Download UNIVERSITY OF SANTO TOMAS FACULTY OF MEDICINE AND

UNIVERSITY OF SANTO TOMAS
FACULTY OF MEDICINE AND SURGERY
DEPARTMENT OF NEUROLOGY
WRITTEN REPORT ON MOVEMENT DISORDER
(CASE 9)
SUBMITTED BY:
Ong, Yumi Czarina
Ongoco, Renncee
Ordoveza, Michelle Eloise
Pacquing, Paul Christian
Paderna, Nikki Eleanor
Padolina, Dianna Jean
Pagkalinawan, Leah
3C
March 5, 2010
CASE 9: MOVEMENT DISORDERS
65 year-old, housewife
Chief complaint: Tremors
History of Present Illness
Three years prior to admission:
 She noticed her left arm had a tendency to curl up toward her body when she
wasn’t using it.
 Her left 4th and 5th fingers trembled; she started having difficulty in finding the
right keys on her computer keyboard.
 Her left leg felt stiff and dragged somewhat when she walked.

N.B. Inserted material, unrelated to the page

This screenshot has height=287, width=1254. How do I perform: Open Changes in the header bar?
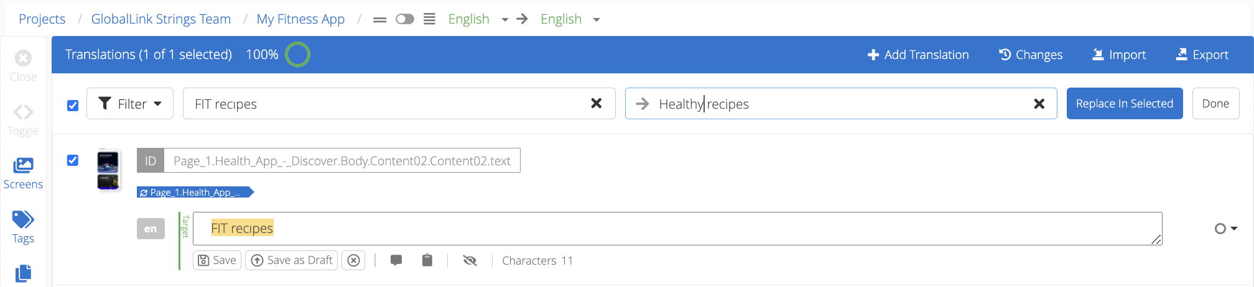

 She gradually had rigidity in her left arm and progressed to her shoulder and neck
causing a lot of pain and stiffness.
 Referred to an orthopedist and another doctor
o Given some cortisone shot in the shoulder but there was no relief of
symptoms
o Cranial CT scan was done and was unremarkable
Months later, she consulted a neurologist for 2nd opinion. At this time,
 Her axial position is flexed (Forward flexed posture) and gait slow and shuffling
(Festinating gait)
 Her left arm did not swing when compared to the right
 When she greeted the examiner with a soft voice, she gave a little smile, but most
of the time her face was expressionless (Mask-like fascies).
 During their interview, her left hand showed rest tremors although strength and
coordination of her extremities were intact.
 She was slow in performing repetitive movements (Bradykinesia).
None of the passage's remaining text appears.